— begin —

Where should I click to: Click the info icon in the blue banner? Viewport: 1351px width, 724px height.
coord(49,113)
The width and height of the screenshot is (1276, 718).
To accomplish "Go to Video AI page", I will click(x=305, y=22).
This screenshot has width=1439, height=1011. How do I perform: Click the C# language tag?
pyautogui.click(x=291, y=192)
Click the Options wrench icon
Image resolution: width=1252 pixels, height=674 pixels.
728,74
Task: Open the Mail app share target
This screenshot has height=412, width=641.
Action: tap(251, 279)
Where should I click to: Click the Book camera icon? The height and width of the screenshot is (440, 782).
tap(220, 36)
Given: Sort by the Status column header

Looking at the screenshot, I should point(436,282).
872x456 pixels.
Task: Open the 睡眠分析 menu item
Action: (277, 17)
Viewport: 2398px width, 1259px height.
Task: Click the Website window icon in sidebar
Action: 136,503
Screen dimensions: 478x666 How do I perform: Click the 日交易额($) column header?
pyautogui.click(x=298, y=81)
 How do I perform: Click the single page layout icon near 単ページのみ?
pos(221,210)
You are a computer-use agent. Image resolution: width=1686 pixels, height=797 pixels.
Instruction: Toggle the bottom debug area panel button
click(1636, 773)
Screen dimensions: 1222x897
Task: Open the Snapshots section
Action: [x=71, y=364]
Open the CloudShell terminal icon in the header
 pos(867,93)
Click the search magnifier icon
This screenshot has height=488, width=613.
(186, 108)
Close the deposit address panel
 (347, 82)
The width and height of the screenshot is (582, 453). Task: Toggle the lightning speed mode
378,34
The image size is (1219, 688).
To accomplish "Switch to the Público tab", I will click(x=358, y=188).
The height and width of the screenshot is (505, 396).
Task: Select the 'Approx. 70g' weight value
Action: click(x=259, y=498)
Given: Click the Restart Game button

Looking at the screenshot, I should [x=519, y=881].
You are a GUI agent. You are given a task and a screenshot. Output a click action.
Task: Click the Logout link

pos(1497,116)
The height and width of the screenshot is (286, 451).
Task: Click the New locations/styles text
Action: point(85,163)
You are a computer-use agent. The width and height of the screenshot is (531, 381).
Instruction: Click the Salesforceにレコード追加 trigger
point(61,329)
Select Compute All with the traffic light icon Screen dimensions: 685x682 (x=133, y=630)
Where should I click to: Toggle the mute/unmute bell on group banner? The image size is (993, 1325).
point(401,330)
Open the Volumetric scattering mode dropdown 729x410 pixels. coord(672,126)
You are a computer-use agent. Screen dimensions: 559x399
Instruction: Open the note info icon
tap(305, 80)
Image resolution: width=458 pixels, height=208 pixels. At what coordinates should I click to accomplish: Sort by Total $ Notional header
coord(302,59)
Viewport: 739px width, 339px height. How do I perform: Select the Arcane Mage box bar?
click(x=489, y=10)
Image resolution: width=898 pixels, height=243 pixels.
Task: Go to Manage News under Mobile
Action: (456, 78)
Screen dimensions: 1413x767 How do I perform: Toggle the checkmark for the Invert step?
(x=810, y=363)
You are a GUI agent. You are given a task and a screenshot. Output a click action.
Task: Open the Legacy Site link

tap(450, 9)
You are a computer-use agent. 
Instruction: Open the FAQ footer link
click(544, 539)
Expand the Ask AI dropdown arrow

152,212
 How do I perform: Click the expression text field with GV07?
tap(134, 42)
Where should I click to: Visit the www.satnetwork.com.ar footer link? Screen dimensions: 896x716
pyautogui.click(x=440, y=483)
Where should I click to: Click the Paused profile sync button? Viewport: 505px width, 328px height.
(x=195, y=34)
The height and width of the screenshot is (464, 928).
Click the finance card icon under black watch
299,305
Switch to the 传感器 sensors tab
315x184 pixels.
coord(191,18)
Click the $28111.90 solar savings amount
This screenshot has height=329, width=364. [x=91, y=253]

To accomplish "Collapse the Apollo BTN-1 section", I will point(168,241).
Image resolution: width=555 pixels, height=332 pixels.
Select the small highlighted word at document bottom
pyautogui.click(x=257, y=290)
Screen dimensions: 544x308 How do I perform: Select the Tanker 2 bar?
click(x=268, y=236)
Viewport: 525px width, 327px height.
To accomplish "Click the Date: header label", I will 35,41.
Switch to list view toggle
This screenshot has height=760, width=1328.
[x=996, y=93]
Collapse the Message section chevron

— end —

→ **WHAT NEEDS TO BE DONE**
Copy every one of the records above word for word, keeping each line as it stands.

→ **FINISHED ANSWER**
Where should I click to: Click the info icon in the blue banner? Viewport: 1351px width, 724px height.
coord(49,113)
The width and height of the screenshot is (1276, 718).
To accomplish "Go to Video AI page", I will click(x=305, y=22).
This screenshot has width=1439, height=1011. How do I perform: Click the C# language tag?
pyautogui.click(x=291, y=192)
Click the Options wrench icon
Image resolution: width=1252 pixels, height=674 pixels.
728,74
Task: Open the Mail app share target
This screenshot has height=412, width=641.
Action: tap(251, 279)
Where should I click to: Click the Book camera icon? The height and width of the screenshot is (440, 782).
tap(220, 36)
Given: Sort by the Status column header

Looking at the screenshot, I should point(436,282).
872x456 pixels.
Task: Open the 睡眠分析 menu item
Action: (277, 17)
Viewport: 2398px width, 1259px height.
Task: Click the Website window icon in sidebar
Action: 136,503
Screen dimensions: 478x666 How do I perform: Click the 日交易额($) column header?
pyautogui.click(x=298, y=81)
 How do I perform: Click the single page layout icon near 単ページのみ?
pos(221,210)
You are a computer-use agent. Image resolution: width=1686 pixels, height=797 pixels.
Instruction: Toggle the bottom debug area panel button
click(1636, 773)
Screen dimensions: 1222x897
Task: Open the Snapshots section
Action: [x=71, y=364]
Open the CloudShell terminal icon in the header
 pos(867,93)
Click the search magnifier icon
This screenshot has height=488, width=613.
(186, 108)
Close the deposit address panel
 (347, 82)
The width and height of the screenshot is (582, 453). Task: Toggle the lightning speed mode
378,34
The image size is (1219, 688).
To accomplish "Switch to the Público tab", I will click(x=358, y=188).
The height and width of the screenshot is (505, 396).
Task: Select the 'Approx. 70g' weight value
Action: click(x=259, y=498)
Given: Click the Restart Game button

Looking at the screenshot, I should [x=519, y=881].
You are a GUI agent. You are given a task and a screenshot. Output a click action.
Task: Click the Logout link

pos(1497,116)
The height and width of the screenshot is (286, 451).
Task: Click the New locations/styles text
Action: point(85,163)
You are a computer-use agent. The width and height of the screenshot is (531, 381).
Instruction: Click the Salesforceにレコード追加 trigger
point(61,329)
Select Compute All with the traffic light icon Screen dimensions: 685x682 (x=133, y=630)
Where should I click to: Toggle the mute/unmute bell on group banner? The image size is (993, 1325).
point(401,330)
Open the Volumetric scattering mode dropdown 729x410 pixels. coord(672,126)
You are a computer-use agent. Screen dimensions: 559x399
Instruction: Open the note info icon
tap(305, 80)
Image resolution: width=458 pixels, height=208 pixels. At what coordinates should I click to accomplish: Sort by Total $ Notional header
coord(302,59)
Viewport: 739px width, 339px height. How do I perform: Select the Arcane Mage box bar?
click(x=489, y=10)
Image resolution: width=898 pixels, height=243 pixels.
Task: Go to Manage News under Mobile
Action: (456, 78)
Screen dimensions: 1413x767 How do I perform: Toggle the checkmark for the Invert step?
(x=810, y=363)
You are a GUI agent. You are given a task and a screenshot. Output a click action.
Task: Open the Legacy Site link

tap(450, 9)
You are a computer-use agent. 
Instruction: Open the FAQ footer link
click(544, 539)
Expand the Ask AI dropdown arrow

152,212
 How do I perform: Click the expression text field with GV07?
tap(134, 42)
Where should I click to: Visit the www.satnetwork.com.ar footer link? Screen dimensions: 896x716
pyautogui.click(x=440, y=483)
Where should I click to: Click the Paused profile sync button? Viewport: 505px width, 328px height.
(x=195, y=34)
The height and width of the screenshot is (464, 928).
Click the finance card icon under black watch
299,305
Switch to the 传感器 sensors tab
315x184 pixels.
coord(191,18)
Click the $28111.90 solar savings amount
This screenshot has height=329, width=364. [x=91, y=253]

To accomplish "Collapse the Apollo BTN-1 section", I will point(168,241).
Image resolution: width=555 pixels, height=332 pixels.
Select the small highlighted word at document bottom
pyautogui.click(x=257, y=290)
Screen dimensions: 544x308 How do I perform: Select the Tanker 2 bar?
click(x=268, y=236)
Viewport: 525px width, 327px height.
To accomplish "Click the Date: header label", I will 35,41.
Switch to list view toggle
This screenshot has height=760, width=1328.
[x=996, y=93]
Collapse the Message section chevron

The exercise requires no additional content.